Under kontinuierlichen Fermentierungsbedingungen ist es ein wesentliches Erfordernis, dass die Kultur unter begrenzten Phosphatbedingungen durchgeführt wird. Das heisst, dass es die Menge an Phosphat in dem Medium ist, welche der bestimmende Faktor für die Konzentration des Mikroorganismus wird.
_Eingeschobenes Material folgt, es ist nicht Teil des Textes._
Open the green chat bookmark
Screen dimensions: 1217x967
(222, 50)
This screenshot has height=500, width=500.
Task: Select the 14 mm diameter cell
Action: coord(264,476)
Dabei ist zu beachten, dass die Konzentration an Zellen des in dem Ferment vorhandenen Mikroorganismus eine Funktion der Konzentration des Phospahtes ist, welche Grenzbedingungen bei einer kontinuierlichen Kultur ergibt. Je höher die Phosphatkonzentration, umso höher ist die Konzentration an vorhandenen Zellen bei Grenzbedingungen. Unter der Voraussetzung, dass dieses Prinzip angewendet wird ist es möglich, phosphatbegrenzte Bedingungen bei kontinuierlichen Kulturen zu erzeugen, bei Phosphatmengen, die erheblich im überschuss über denen liegen, die in den früheren Patentschriften offenbart wurden und wobei man viel höhere PoIysaccharidkonzentrationen, beispielsweise bis zu 27 g/l PoIysaccharid, erzielt, insbesondere wenn man niedrigere Verdünnungsgrade anwendet.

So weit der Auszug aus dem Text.